Growing up, I heard a riddle that made a major impression on me:
A man and his son are in a serious car accident. The man is killed instantly. The boy is badly injured and is rushed to the hospital for surgery. The surgeon enters the emergency room, looks at the boy, and says: “I can’t operate on this boy. He is my son.” Who is the surgeon?
Odds are that you caught on to the trick here right away. Many schoolchildren, after all, now realize that there are several possible answers here: Maybe the boy has two happily married dads, maybe he was adopted by foster parents, or maybe one or both of his parents are transgendered. Or perhaps, ever so mundanely, the surgeon is a woman.
Yet this riddle still stumps some people. And we still often qualify certain job titles, particularly in male-dominated fields, with words like “woman” or “female.” (For that matter, we also do this in reverse, inserting the word “male” before “nurse” and other pink-collared job titles. And people of color are routinely qualified by their race or ethnicity in phrases such as “African-American doctor” or “Latina scientist”.)

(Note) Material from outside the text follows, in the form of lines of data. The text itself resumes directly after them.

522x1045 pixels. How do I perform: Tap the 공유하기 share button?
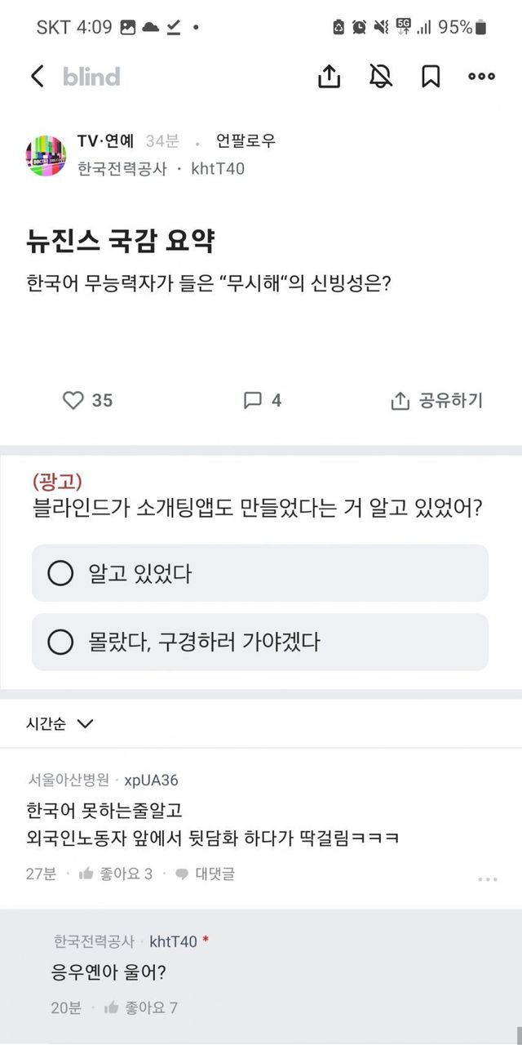[438, 400]
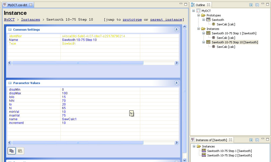Click the paste button below Parameter Values
The image size is (271, 162).
click(x=20, y=151)
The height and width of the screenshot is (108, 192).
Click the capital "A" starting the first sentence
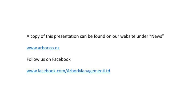tap(28, 36)
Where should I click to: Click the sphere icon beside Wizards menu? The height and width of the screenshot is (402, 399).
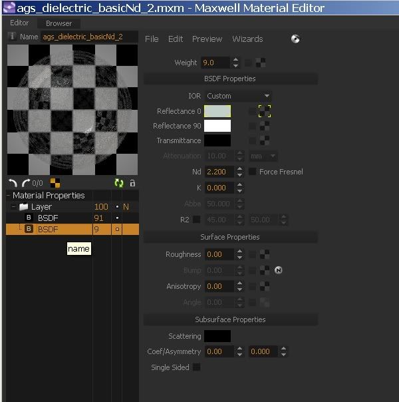pos(295,39)
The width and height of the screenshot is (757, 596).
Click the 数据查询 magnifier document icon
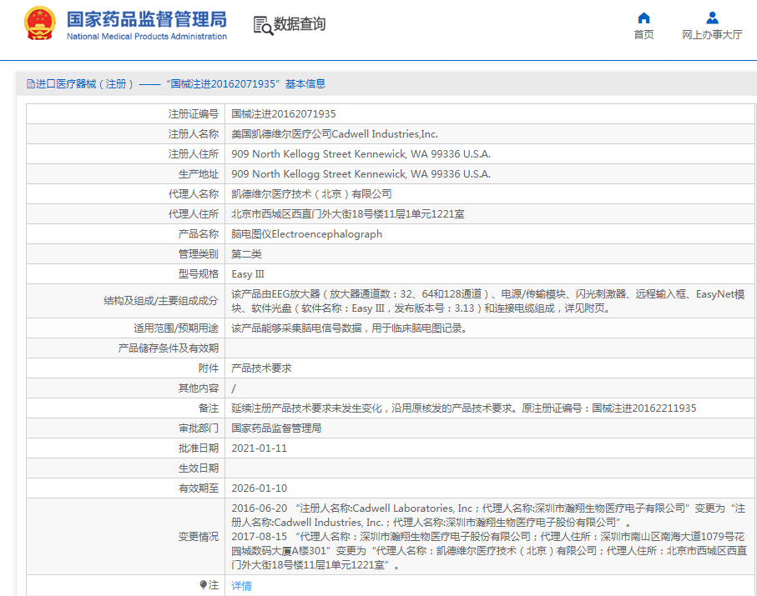[263, 25]
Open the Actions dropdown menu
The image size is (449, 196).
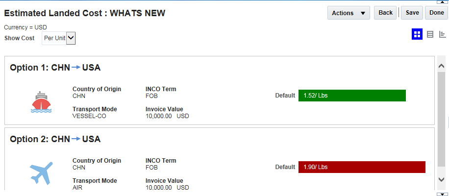(349, 13)
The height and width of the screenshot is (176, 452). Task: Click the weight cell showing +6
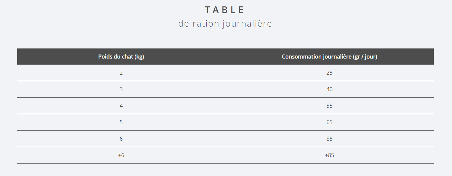click(121, 155)
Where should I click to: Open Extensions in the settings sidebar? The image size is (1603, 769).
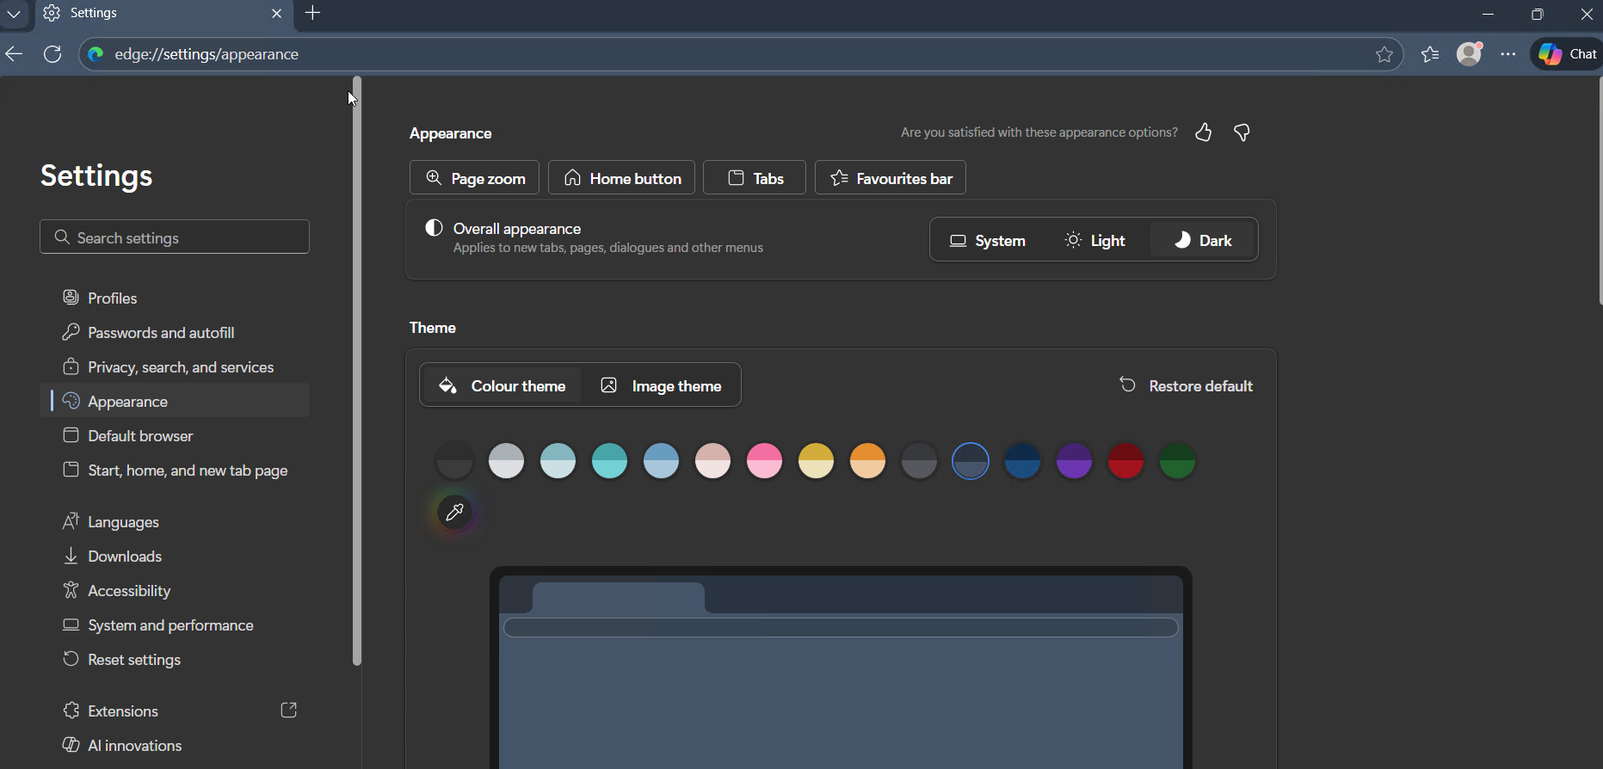123,711
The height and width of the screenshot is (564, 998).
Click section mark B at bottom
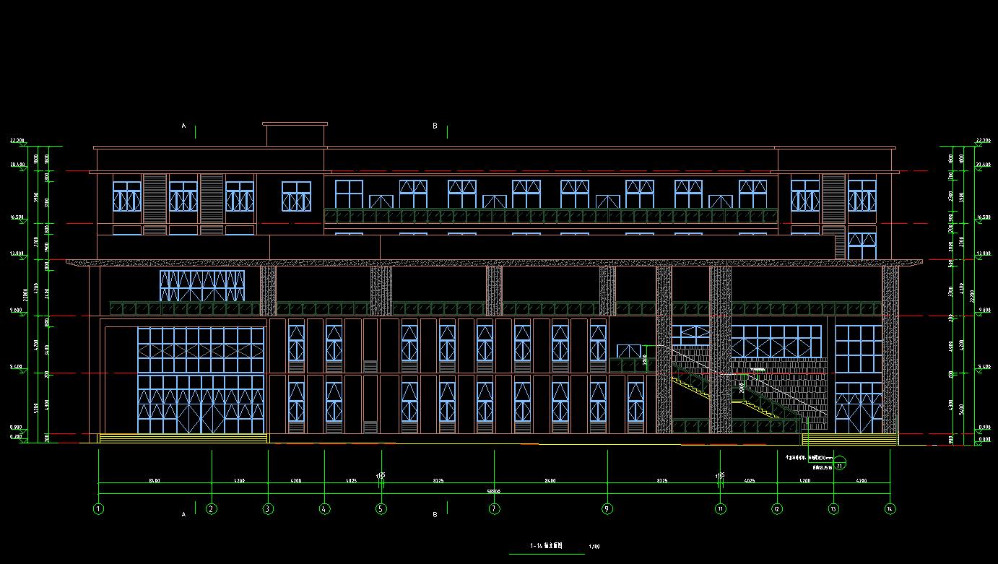tap(435, 515)

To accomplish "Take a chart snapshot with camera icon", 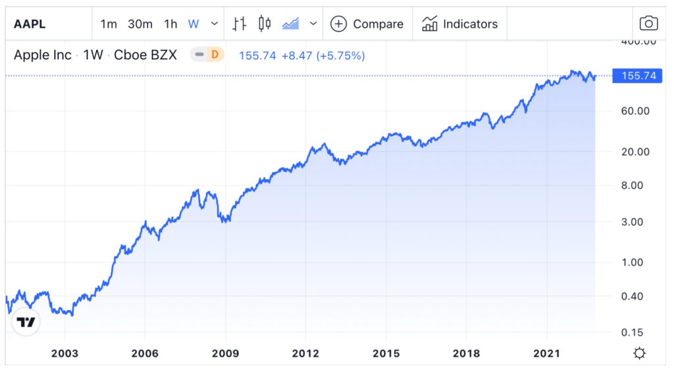I will (x=648, y=24).
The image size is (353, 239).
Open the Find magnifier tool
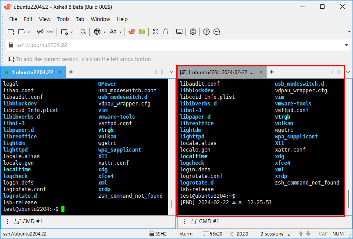tap(83, 32)
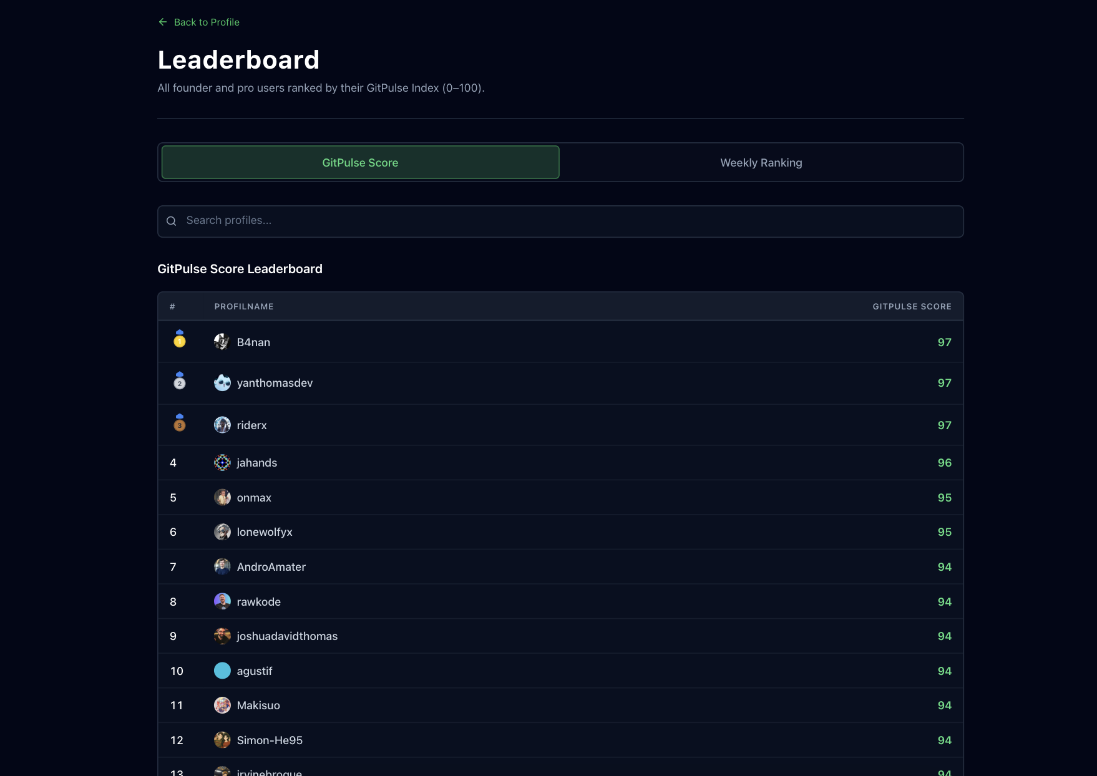Select the GitPulse Score tab
This screenshot has height=776, width=1097.
point(360,163)
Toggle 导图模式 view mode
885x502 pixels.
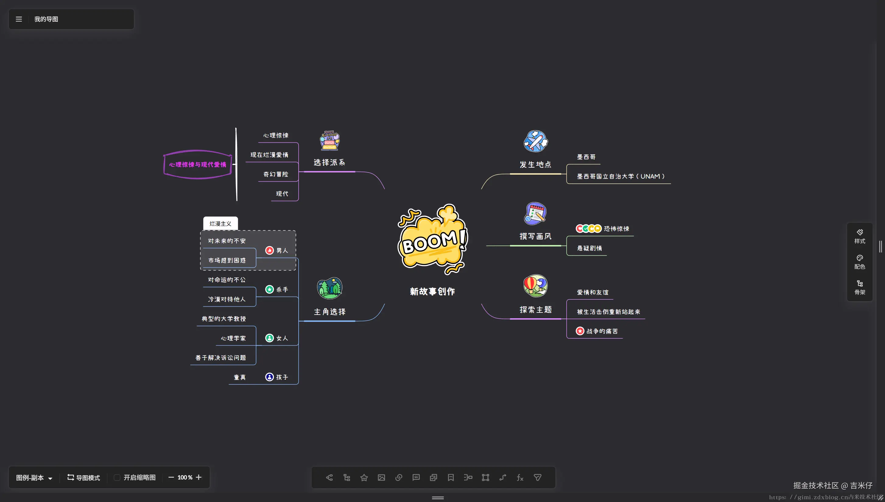[x=83, y=478]
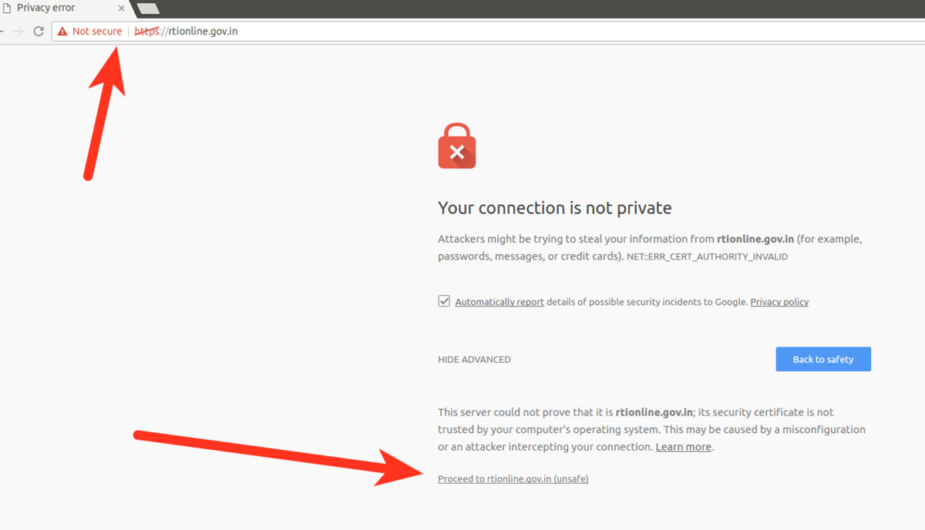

It’s no secret why we do this: There simply aren’t enough women in these professions. Numerous articles have been written about the dearth of women in science and philosophy, for example, and there’s been much discussion about women’s progress (or the lack thereof) in the upper echelons of business and government, thanks to the release of books like Sheryl Sandberg’s Lean In.
But what are the implications of speaking this way?